L'accord stratégique avec la France n’allait pas du tout de soi. Un accord qui amène la seule puissance nucléaire de l'Union européenne et membre permanent du Conseil de sécurité en Méditerranée orientale.

Les accords avec les Émirats arabes unis et l'Arabie saoudite, qui créent des ponts vers et depuis le Golfe, n'allaient pas de soi.

Les modèles de coopération trilatérale et multilatérale que nous avons promus dans la région ne vont pas de soi. Je fais notamment référence au 3+1 : la Grèce, Chypre, Israël et les Etats-Unis.
La réactivation de notre pays dans la résolution des crises, de la Libye à la Syrie, ne va pas de soi.  

Nous avons été absents, Mesdames et Messieurs, de la Syrie et de la Libye. La Libye est à 20 minutes de vol de la Crète et nous l'avons payé cher.

Le Forum Filia, la signature des principes communs du droit de la mer par un grand nombre de pays, ne vont pas de soi. La présence d'un ministre grec au Rwanda, en Gambie, au Ghana, au Nigeria, bientôt au Sénégal, au Tchad, au Cap-Vert, ne va pas de soi, une présence qui élargit notre empreinte géopolitique, qui élargit notre empreinte économique.

La diplomatie des vaccins n'allait pas de soi. La première visite d'un ministre indien des Affaires étrangères en six ans n'allait pas de soi.

Nous avons dévoilé, avec le maire d'Athènes, M. Bakoyannis, la statue du Mahatma Gandhi ; je le mentionne parce que c'est aujourd'hui l'anniversaire de sa mort.

Le niveau de nos relations avec les membres du Conseil de sécurité ne va pas de soi. Le fait que, depuis son entrée en fonction, ce gouvernement a signé 118 accords bilatéraux et 39 conventions multilatérales n’est ni ordinaire, ni évident. Il n'y a pas de précédent similaire pendant la période de la transition démocratique.

**Travail demandé:**
Dans le texte sur la politique étrangère grecque, recopiez le passage allant de "Nous avons dévoilé, avec" jusqu'à "la transition démocratique." inclus, en substituant "sculpture" à "statue". Les lignes qui suivent proviennent d'une autre source.

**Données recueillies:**
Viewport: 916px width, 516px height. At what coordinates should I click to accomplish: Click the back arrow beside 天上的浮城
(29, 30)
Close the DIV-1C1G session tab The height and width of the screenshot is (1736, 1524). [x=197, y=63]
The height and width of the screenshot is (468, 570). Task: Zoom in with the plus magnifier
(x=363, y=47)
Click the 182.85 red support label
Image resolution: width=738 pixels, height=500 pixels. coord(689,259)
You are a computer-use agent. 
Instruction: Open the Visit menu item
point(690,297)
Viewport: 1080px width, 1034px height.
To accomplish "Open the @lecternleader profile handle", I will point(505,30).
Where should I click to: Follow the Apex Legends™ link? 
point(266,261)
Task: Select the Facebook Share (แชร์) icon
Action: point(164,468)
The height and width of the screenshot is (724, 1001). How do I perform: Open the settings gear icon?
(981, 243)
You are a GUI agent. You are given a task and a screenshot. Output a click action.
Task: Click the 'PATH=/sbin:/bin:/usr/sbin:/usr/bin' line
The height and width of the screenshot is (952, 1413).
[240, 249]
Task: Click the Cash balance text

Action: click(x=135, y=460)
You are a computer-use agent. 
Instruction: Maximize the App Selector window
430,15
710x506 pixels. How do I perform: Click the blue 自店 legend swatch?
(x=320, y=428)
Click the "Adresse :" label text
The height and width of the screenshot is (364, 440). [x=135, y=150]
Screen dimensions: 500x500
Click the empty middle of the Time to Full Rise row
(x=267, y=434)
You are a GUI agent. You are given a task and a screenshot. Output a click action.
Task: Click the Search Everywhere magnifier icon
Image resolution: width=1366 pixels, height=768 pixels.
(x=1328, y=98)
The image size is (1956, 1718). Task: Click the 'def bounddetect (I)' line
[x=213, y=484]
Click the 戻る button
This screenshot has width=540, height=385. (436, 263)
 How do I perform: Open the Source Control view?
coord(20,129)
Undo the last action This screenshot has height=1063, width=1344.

**Résultat obtenu:**
Nous avons dévoilé, avec le maire d'Athènes, M. Bakoyannis, la sculpture du Mahatma Gandhi ; je le mentionne parce que c'est aujourd'hui l'anniversaire de sa mort.

Le niveau de nos relations avec les membres du Conseil de sécurité ne va pas de soi. Le fait que, depuis son entrée en fonction, ce gouvernement a signé 118 accords bilatéraux et 39 conventions multilatérales n’est ni ordinaire, ni évident. Il n'y a pas de précédent similaire pendant la période de la transition démocratique.